If Spain does seek a bailout then those investors who have bought in the last couple of days will be sitting very pretty, as you can expect a risk on rally to follow as it would open the door for the European Central Bank to buy Spanish bonds and really drive their borrowing costs down.

Banks were among the main fallers, not helped by the continuing crisis in Europe. Royal Bank of Scotland fell 8.9p to 257.5p and Lloyds Banking Group lost 0.95p to 39.025p following news that analysts at the banks' broker UBS had cut their recommendation from buy to neutral, highlighting concerns about their capital requirements.

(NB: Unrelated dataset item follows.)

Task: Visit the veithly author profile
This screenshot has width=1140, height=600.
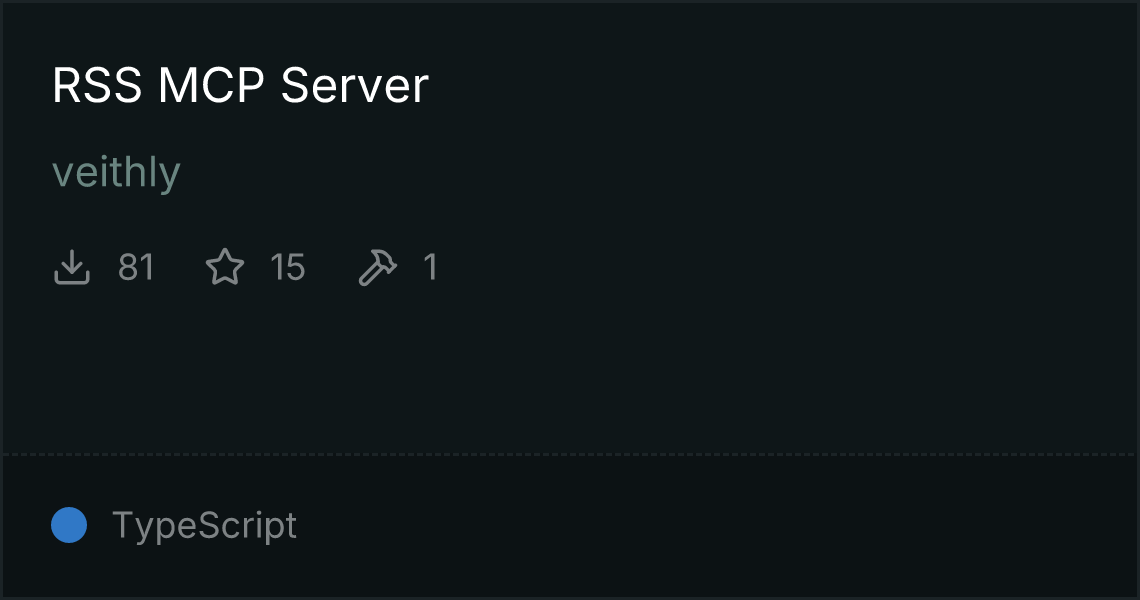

Meanwhile Bank of Georgia was the biggest faller in the mid-cap index, down 84p to £11.94 as the country's president conceded defeat in parliamentary elections. Analyst Sue Munden at Seymour Pierce said:

The impact on Georgia in the short term will be a higher degree of risk and uncertainty until the new government is formed and makes its policies clear. Moreover, the efficacy of the new government will rely on a cohesive coalition since the [outgoing] United National Movement will have a sizeable minority position.

In terms of Bank of Georgia, one would expect operations to continue with business as usual. We would, however, expect the share price to be weak until there is clarity on the new government and its intentions. We understand that investors may want further reassurance but we believe that the shares at these price levels represent a buying opportunity.

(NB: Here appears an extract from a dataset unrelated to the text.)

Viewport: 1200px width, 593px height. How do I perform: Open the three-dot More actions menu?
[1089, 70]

Wolseley ended 15p lower at £26.68 despite the building materials group unveiling a special dividend of £350m. Full year profits rose 10% but its European markets continued to be weak.

Back among the risers, International Airlines Group, owner of British Airways and Iberia, climbed 4.7p to 159p. The move follows reports Qatar Airways may join the oneworld alliance, which includes BA, as well as Monday's buoyant assessment of the industry outlook from the International Air Transport Association.

ITV added 0.65p to 90.6p on renewed takeover speculation, while Tesco rose 5.7p to 336.7p ahead of its first half figures on Wednesday.

Bumi, which fell sharply at the end of last month after unveiling a probe into possible irregularities at its Indonesian operations, rose 9.7p to 159.5p. The troubled 20% subsidiary said it would consider selling mines or even a rights issue to raise cash.

Bwin partydigital put on 5.9p to 110.8p on continuing bid speculation. Malaysia's Genting has been mentioned by traders as one possible bidder. Following news that Bwin would sell its Ongame poker network for up to €25m, Michael Campbell at Daniel Stewart - who has a 177p price target and hold recommendation - said:

The sale should be seen as welcome news and leaves [the company] to focus on integrating its core assets post the Bwin and Party Gaming merger which we believe is well on track. There is no impact on earnings; however the initial [payment] will boost 2012 cash reserves by €15m and in so doing further boost a balance sheet with significant firepower.

Bwin trades on an attractive multiple [but] we have the stock on hold despite our target price and this is based upon regulatory uncertainty in its single largest market, Germany. We retain this view until there is clarity on regulation out of Germany.

Satellite operator Inmarsat came down to earth ahead of an investor day next week.

Its shares have been flying high in recent times, partly on hopes for its Global Xpress super-fast broadband network which will be delivered by the (yet to be launched) Inmarsat-5 satellite. Indeed last week it was lifted by a positive note from Jefferies based on the prospects for Global Xpress.

But it lost 9p to 585p after HSBC downgraded from overweight to neutral and cut its target price from 650p to 640p ahead of the 9 October presentation by the company. The bank said it was time to be cautious:

We are sceptical regarding management's ability to offer full visibility on the Global Xpress ramp up one year ahead of first launch.